La juge Nirmala Devat a donné en partie gain de cause à une jeune femme ayant demandé à la Cour suprême de statuer que l’ancien concubin de sa mère était bien son père biologique et qu’elle avait donc droit à son héritage. La plaignante pourra ainsi porter le patronyme de son père mais ne pourra prétendre à en recevoir l’héritage.
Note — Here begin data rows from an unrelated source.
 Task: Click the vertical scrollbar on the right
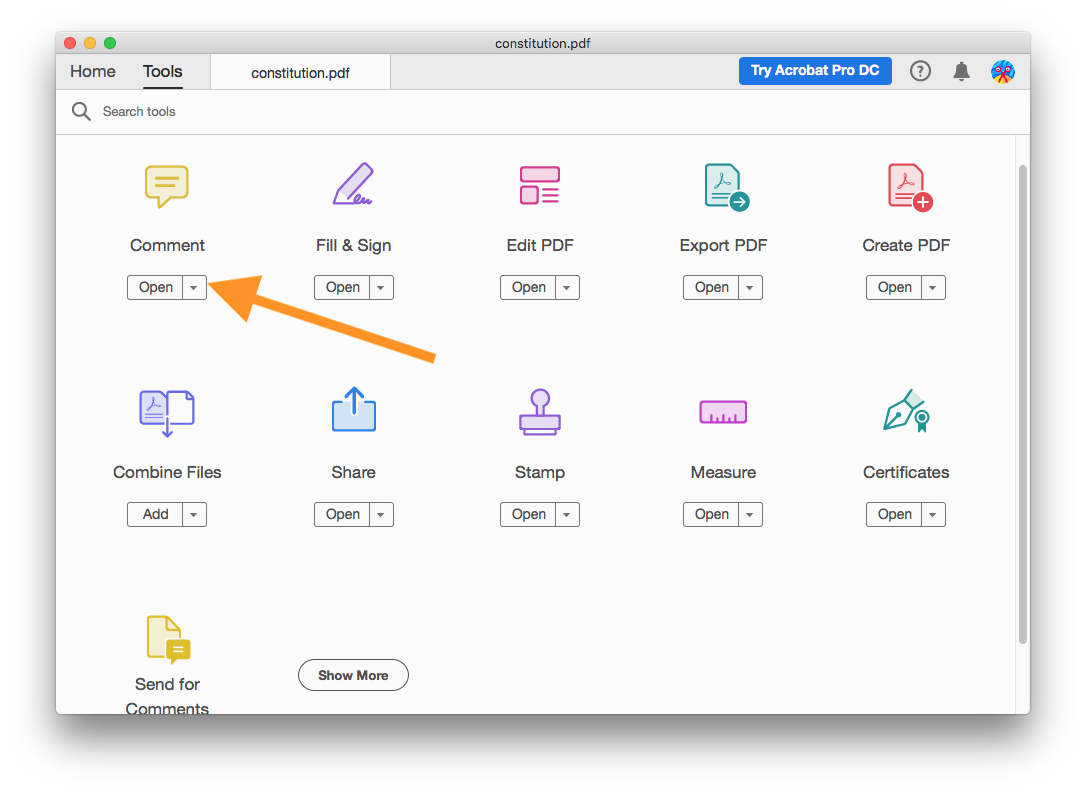point(1022,400)
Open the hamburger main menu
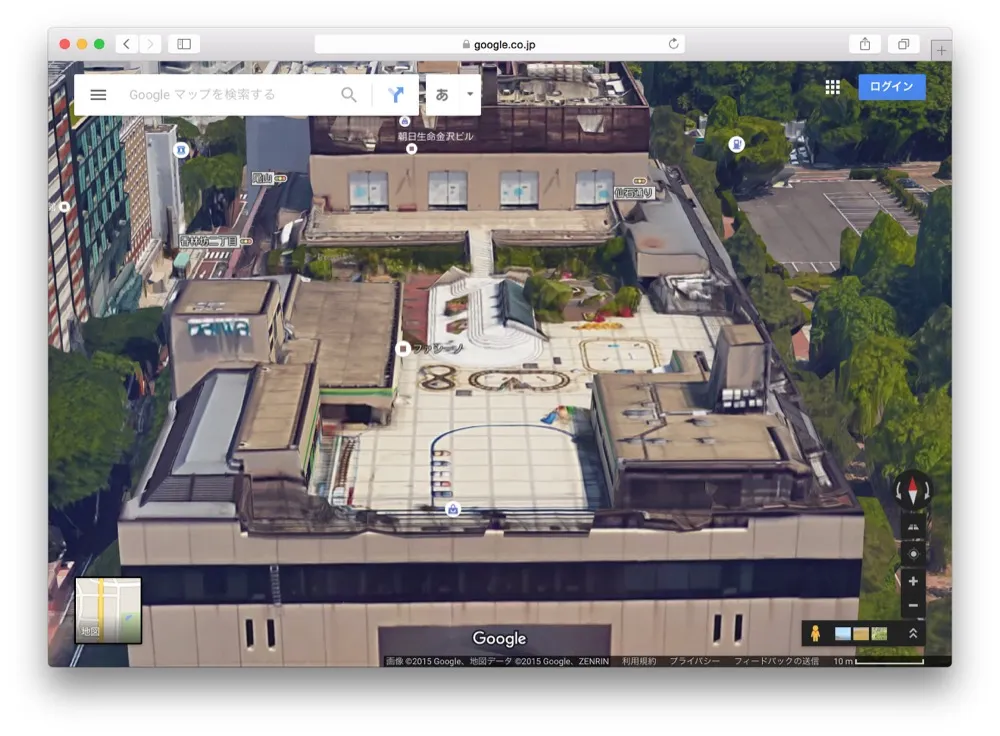The height and width of the screenshot is (736, 1000). tap(97, 94)
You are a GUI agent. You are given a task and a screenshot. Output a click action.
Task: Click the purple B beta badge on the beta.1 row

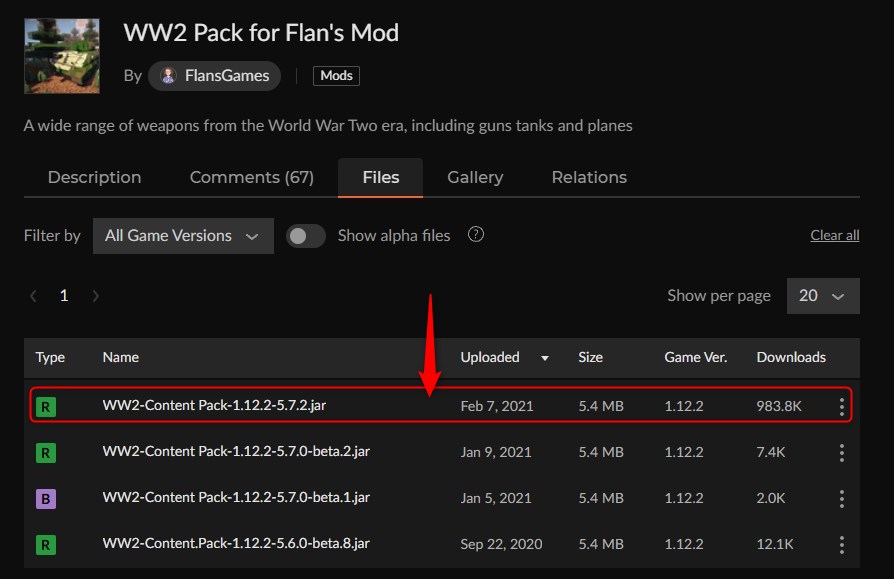(x=46, y=498)
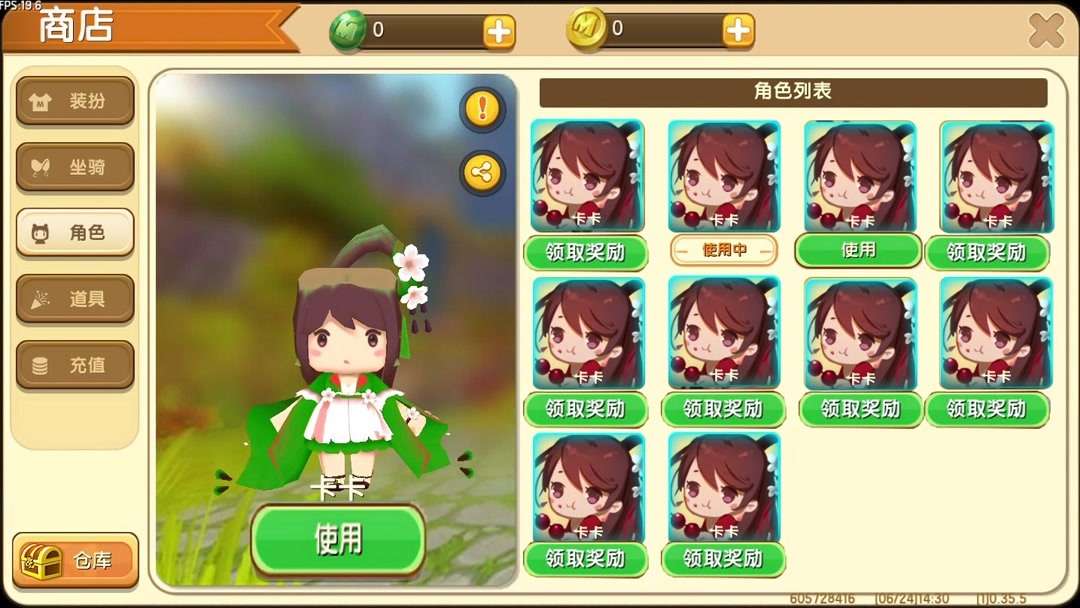Click 使用 on the third character card

click(x=858, y=250)
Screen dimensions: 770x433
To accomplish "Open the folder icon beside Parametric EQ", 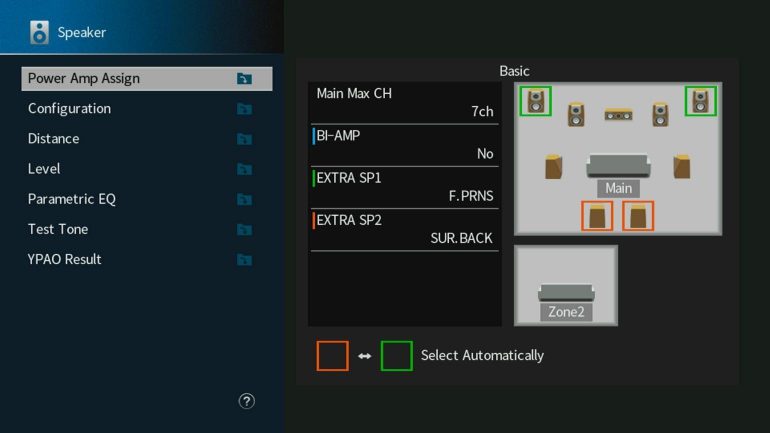I will coord(244,200).
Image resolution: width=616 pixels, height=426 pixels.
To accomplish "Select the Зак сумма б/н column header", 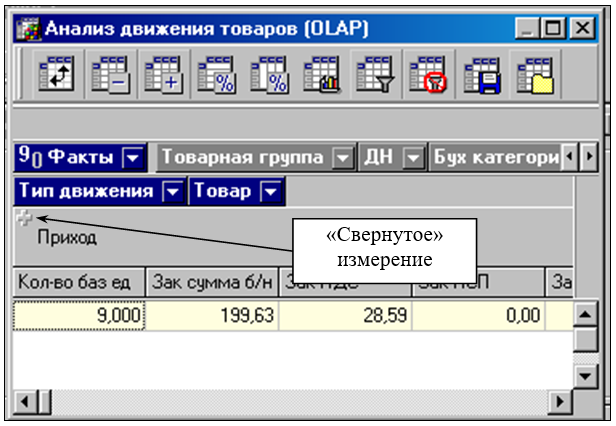I will 212,283.
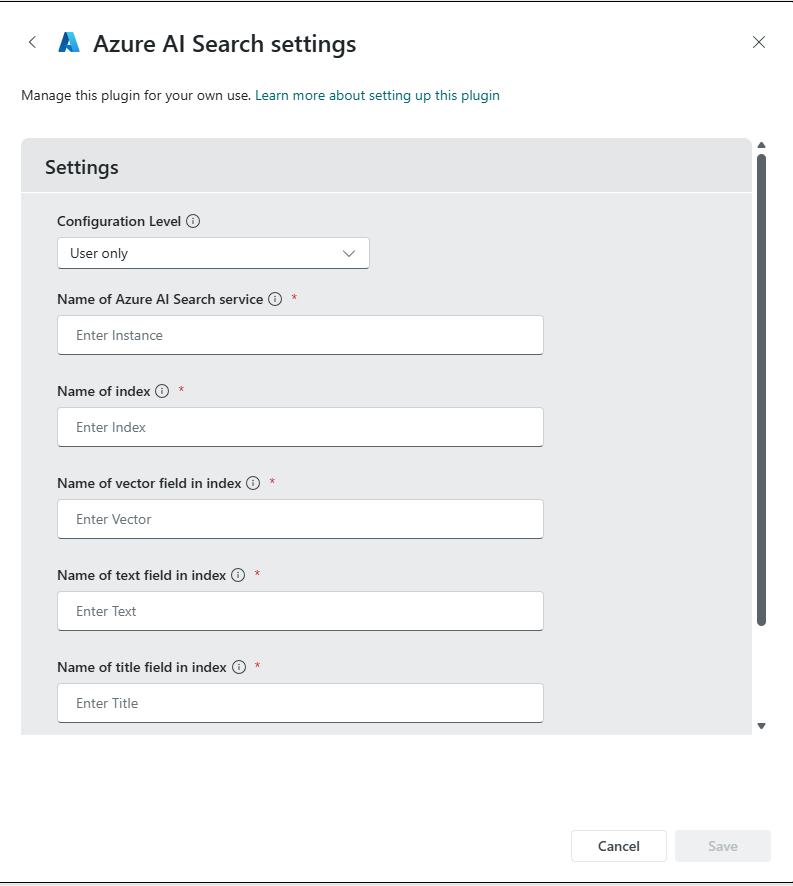Click the Cancel button
793x886 pixels.
(x=618, y=846)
Dans sa plainte, la jeune femme a fait ressortir que son père et sa mère s’étaient rencontrés en 1984 et avaient commencé à vivre ensemble cinq années plus tard, d’abord à Port-Louis, puis à Flacq. À sa naissance, le père avait pris en charge ses besoins alimentaires et avait participé aux frais de scolarité. Ses parents se sont ensuite séparés en 1996, sa mère vivant depuis chez la grand-mère de la plaignante, à Vacoas. Cette séparation, soutient la plaignante, ne l’a toutefois pas empêché de garder contact avec son père biologique car son chauffeur venait souvent la récupérer chez sa grand-mère pour qu’elle passe quelques heures avec lui.
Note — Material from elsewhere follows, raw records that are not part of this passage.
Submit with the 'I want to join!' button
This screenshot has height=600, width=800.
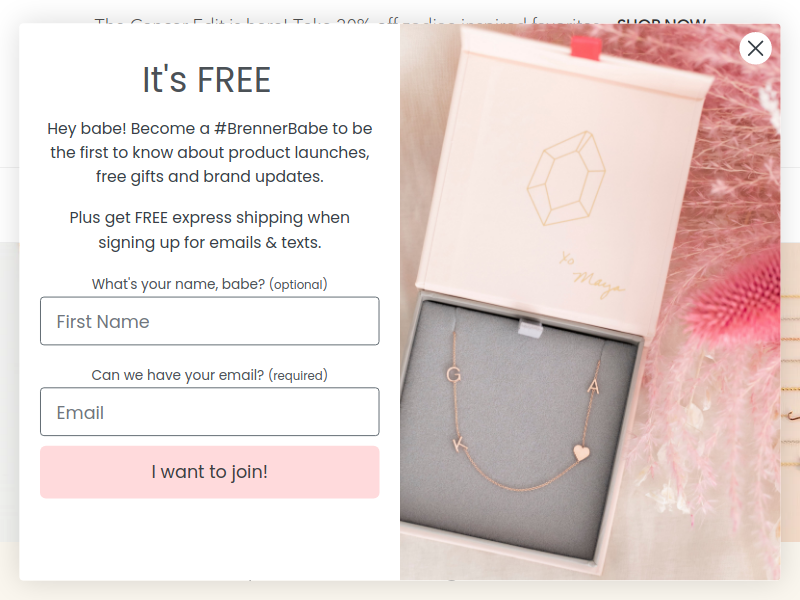pyautogui.click(x=210, y=472)
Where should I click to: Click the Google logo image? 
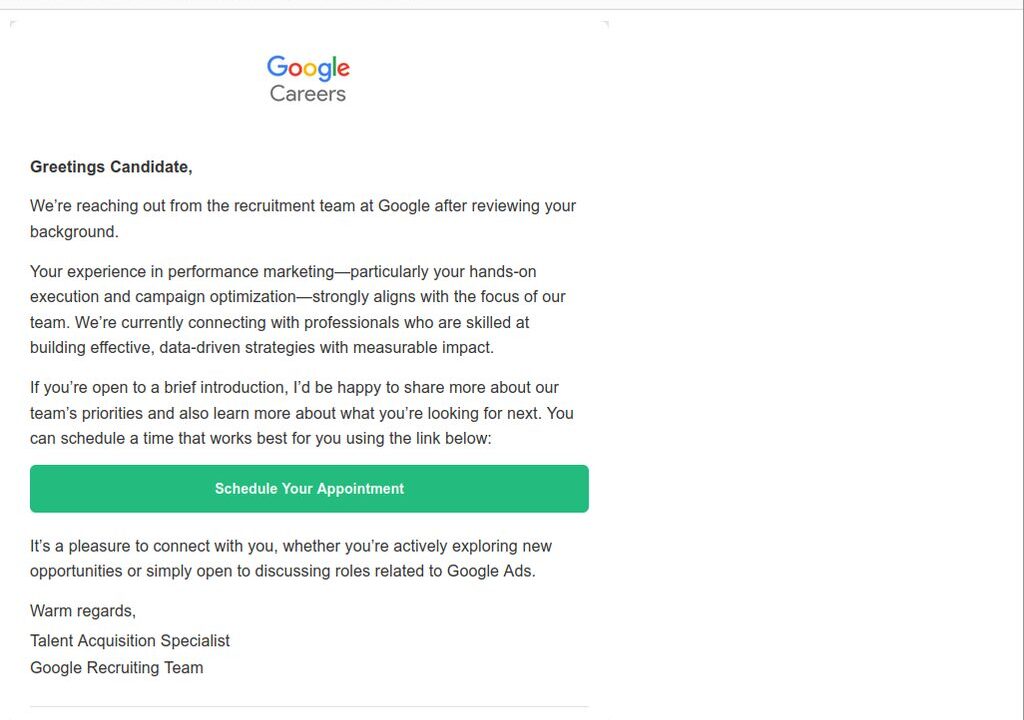(x=308, y=68)

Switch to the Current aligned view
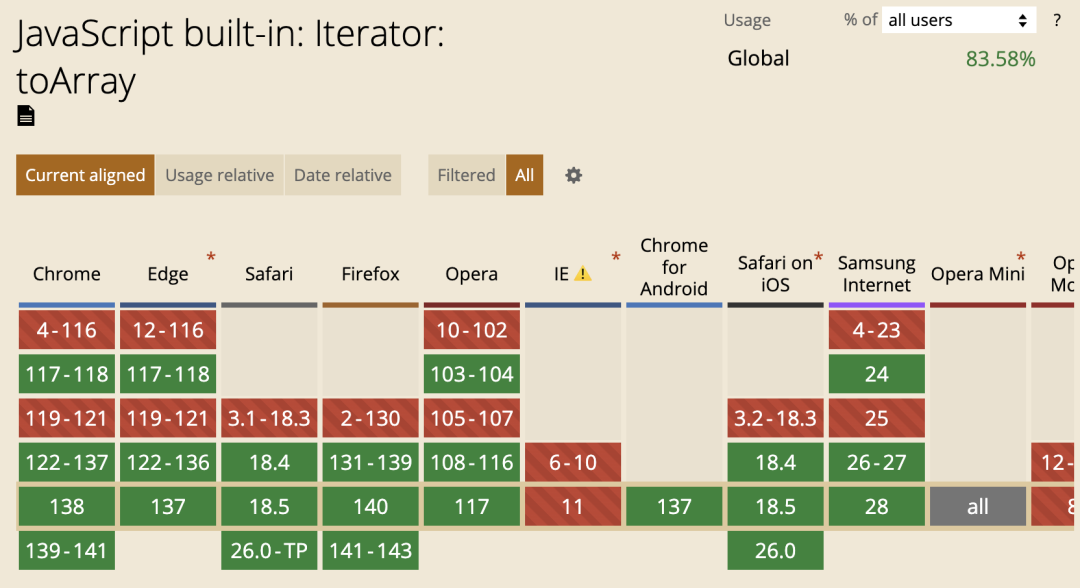85,175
La jeune femme a également produit une lettre que lui aurait remise son père et dans laquelle il l’informait qu’il avait effectué un placement de 266 981 £ sur un compte bancaire à Paris. Appelée à la barre, une directrice d’école maternelle a confirmé que le défendeur avait effectivement payé les frais de scolarité de la jeune femme.
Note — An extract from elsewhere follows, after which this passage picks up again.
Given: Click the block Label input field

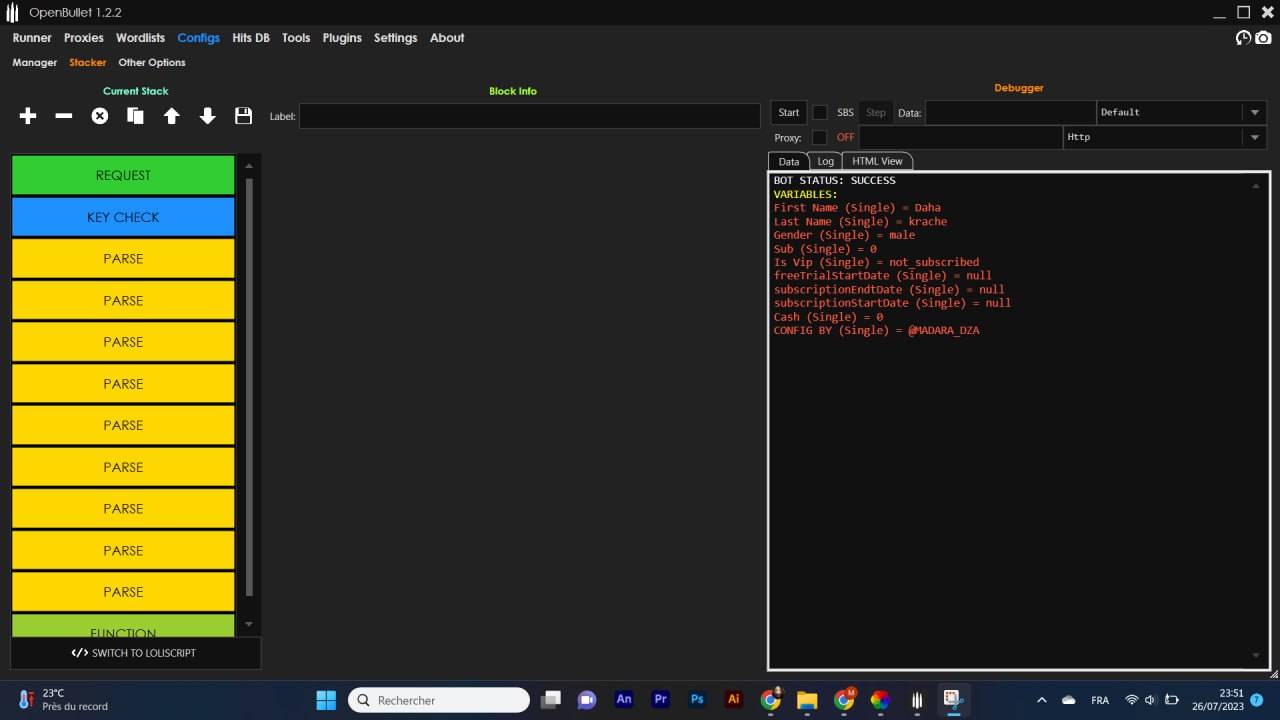Looking at the screenshot, I should [529, 116].
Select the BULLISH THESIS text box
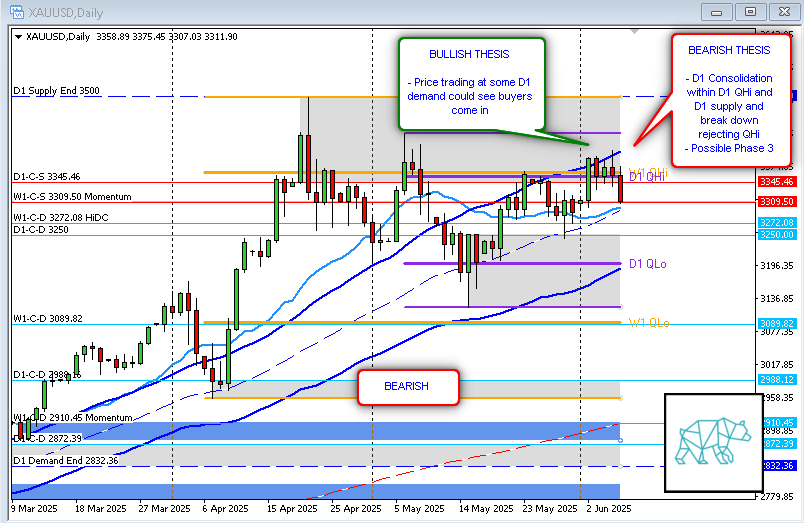Image resolution: width=804 pixels, height=523 pixels. coord(471,83)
À la lumière des différents témoignages, la juge Nirmala Devat a statué que le défendeur était bien le père biologique de la jeune femme et a ordonné que des modifications nécessaires soient apportées à son acte de naissance. La jeune femme n’aura cependant pas droit à l’héritage du fait que le père biologique a déclaré une autre fille à l’état civil.